• [Data supplied]
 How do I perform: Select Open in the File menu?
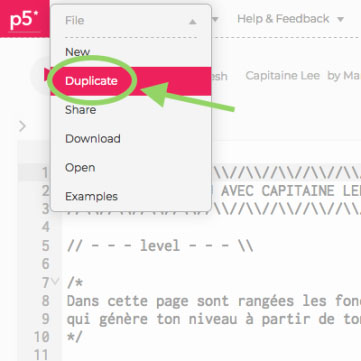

==

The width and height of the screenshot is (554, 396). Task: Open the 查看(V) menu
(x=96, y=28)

* * *

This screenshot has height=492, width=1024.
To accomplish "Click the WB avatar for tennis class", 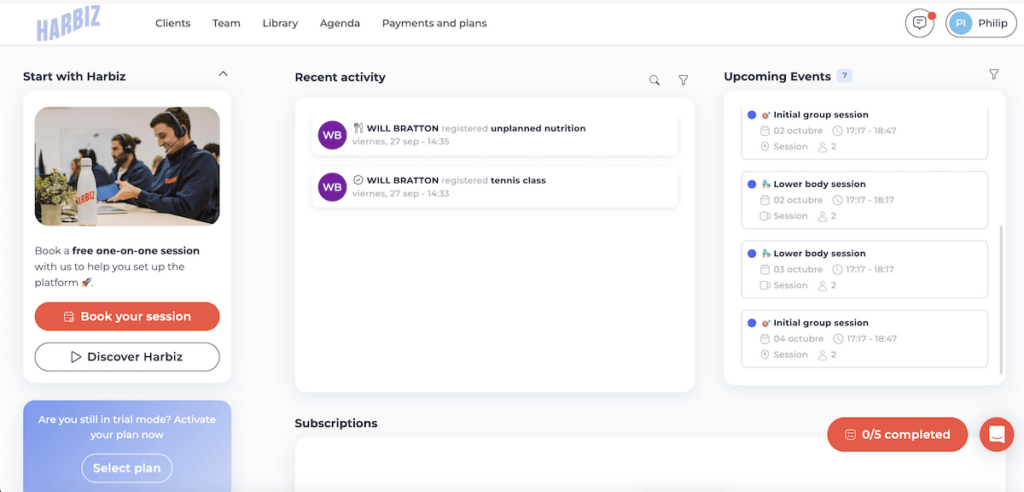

• [Goal of the exercise]
Your answer is the exact run of lines above from the one with "This screenshot has height=492, width=1024." through the one with "the WB avatar", both ends included, minus any picture.

• [Task answer]
This screenshot has height=492, width=1024.
To accomplish "Click the WB avatar for tennis class", 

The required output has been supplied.